To create a service account the Managed Service for Kubernetes nodes will use to pull the required Docker images from the registry:
1. Save the folder ID from your CLI profile configuration to a variable:

   {% list tabs group=programming_language %}

   - Bash {#bash}

     ```bash
     FOLDER_ID=$(yc config get folder-id)
     ```

   - PowerShell {#powershell}

     ```shell script
     $FOLDER_ID = yc config get folder-id
     ```

   {% endlist %}

1. Create a service account:

   {% list tabs group=programming_language %}

   - Bash {#bash}

     ```bash
     yc iam service-account create --name k8s-node-sa-$FOLDER_ID
     ```

   - PowerShell {#powershell}

     ```shell script
     yc iam service-account create --name k8s-node-sa-$FOLDER_ID
     ```

   {% endlist %}

1. Save the service account ID to a variable:

   {% list tabs group=programming_language %}

   - Bash {#bash}

     ```bash
     NODE_SA_ID=$(yc iam service-account get --name k8s-node-sa-${FOLDER_ID} --format json | jq .id -r)
     ```

   - PowerShell {#powershell}

     ```shell script
     $NODE_SA_ID = (yc iam service-account get --name k8s-node-sa-$FOLDER_ID --format json | ConvertFrom-Json).id
     ```

   {% endlist %}

1. Assign the [container-registry.images.puller](../../container-registry/security/index.md#choosing-roles) role for the folder to the service account:

   ```bash
   yc resource-manager folder add-access-binding \
     --id $FOLDER_ID \
     --role container-registry.images.puller \
     --subject serviceAccount:$NODE_SA_ID
   ```

## Create security groups {#create-sg}

[Create security groups](../operations/connect/security-groups.md) for the Managed Service for Kubernetes cluster and its node groups.

{% note warning %}

The configuration of security groups determines performance and availability of the cluster and the services and applications running in it.

{% endnote %}

## Set up Kubernetes resources {#create-k8s-res}

## Set up Kubernetes resources {#create-k8s-res}

### Create a Managed Service for Kubernetes cluster {#create-cluster}

{% note tip %}

This example uses the basic cluster parameters. Once the cluster is created, you cannot change some of its settings, e.g., [Container Network Interface](https://kubernetes.io/docs/concepts/extend-kubernetes/compute-storage-net/network-plugins/) you selected, [secret encryption](../concepts/encryption.md#k8s-secrets-encryption) using Yandex Key Management Service, and a number of others. We recommend checking out [our detailed guide on creating a Managed Service for Kubernetes cluster](../operations/kubernetes-cluster/kubernetes-cluster-create.md#kubernetes-cluster-create).

{% endnote %}

Create a [Managed Service for Kubernetes cluster](../concepts/index.md#kubernetes-cluster) and specify the previously created [service accounts](../../iam/concepts/users/service-accounts.md) in the `--service-account-id` and `--node-service-account-id` parameters, and security groups in the `--security-group-ids` parameter.
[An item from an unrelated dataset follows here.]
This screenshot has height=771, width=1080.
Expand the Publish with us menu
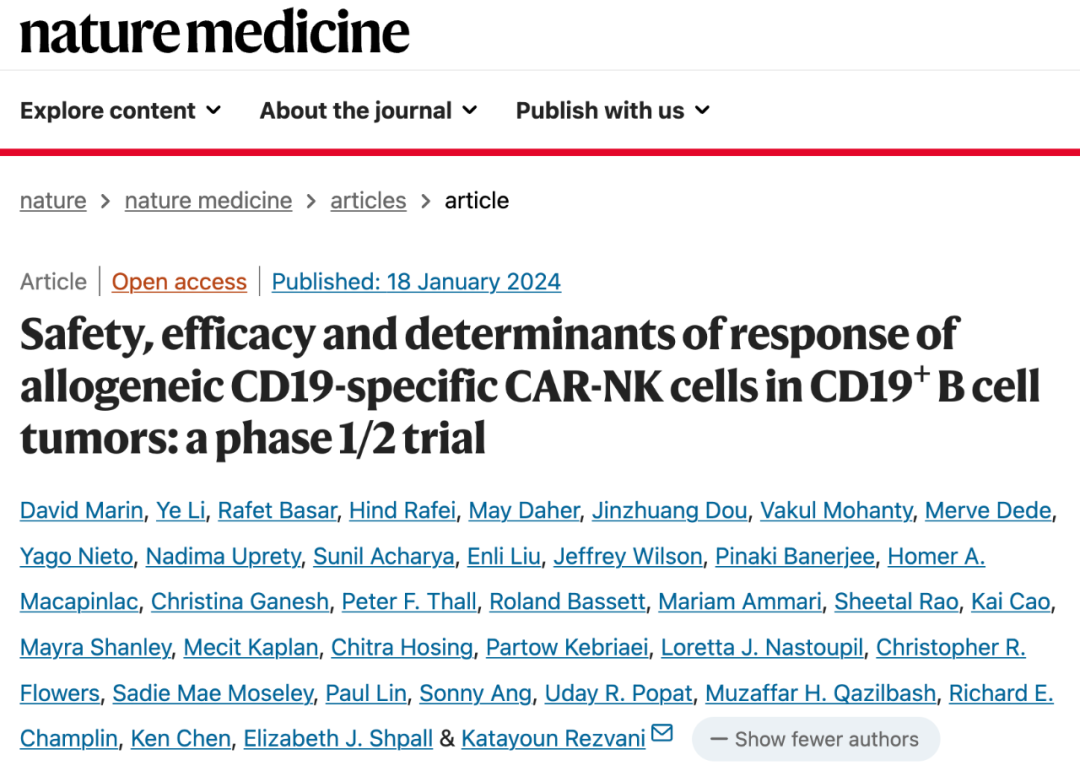[612, 111]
{% list tabs group=programming_language %}

- Bash {#bash}

  Run this command:

  ```bash
  yc managed-kubernetes cluster create \
    --name k8s-demo \
    --network-name yc-auto-network \
    --zone ru-central1-a \
    --subnet-name yc-auto-subnet-0 \
    --public-ip \
    --service-account-id $RES_SA_ID \
    --node-service-account-id $NODE_SA_ID \
    --security-group-ids <security_group_IDs>
  ```

- PowerShell {#powershell}

  Run this command:

  ```shell script
  yc managed-kubernetes cluster create `
    --name k8s-demo `
    --network-name yc-auto-network `
    --zone ru-central1-a `
    --subnet-name yc-auto-subnet-0 `
    --public-ip `
    --service-account-id $RES_SA_ID `
    --node-service-account-id $NODE_SA_ID `
    --security-group-ids <security_group_IDs>
  ```

{% endlist %}

### Create a Managed Service for Kubernetes node group {#create-node-groups}

{% note warning %}

To access the Container Registry, a public IP address must be assigned to cluster nodes. Alternatively, a [NAT gateway](../../vpc/operations/create-nat-gateway.md) or [NAT instance](../../vpc/tutorials/nat-instance/index.md) must be configured in the node subnet.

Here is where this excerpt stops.